Prospective study. Changes in mean BMI, waist circumference (WC) and weight were assessed over a mean 26-year follow-up (1971–1975 to 1998–2001). Mean BMI (95 % CI) and mean WC (95 % CI) of men and women in BMI and age groups were computed. Mean weight change in BMI and age categories was compared using analysis of covariance.
Framingham Heart Study Offspring/Spouse Nutrition Study.

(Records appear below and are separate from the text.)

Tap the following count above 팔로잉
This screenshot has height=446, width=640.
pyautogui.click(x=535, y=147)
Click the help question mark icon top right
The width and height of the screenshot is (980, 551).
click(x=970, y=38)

Men and women (n 2394) aged 20–63 years.
During follow-up, increases in BMI (men: 2·2 kg/m2; women: 3·7 kg/m2) and WC (men: 5·7 cm; women: 15·1 cm) were larger in women than men. BMI gains were greatest in younger adults (20–39 years) and smallest in obese older adults (50–69 years). The prevalence of obesity doubled in men (to 33·2 %) and tripled in women (to 26·6 %). Among normal-weight individuals, abdominal obesity developed in women only. The prevalence of abdominal obesity increased 1·8-fold in men (to 53·0 %) and 2·4-fold in women (to 71·2 %). Weight gain was greatest in the youngest adults (20–29 years), particularly women. Gains continued into the fifth decade among men and then declined in the sixth decade; in women gains continued into the sixth decade.
Patterns of weight change and progression to obesity during adulthood differ in men and women. Preventive intervention strategies for overweight and obesity need to consider age- and sex-specific patterns of changes in anthropometric measures.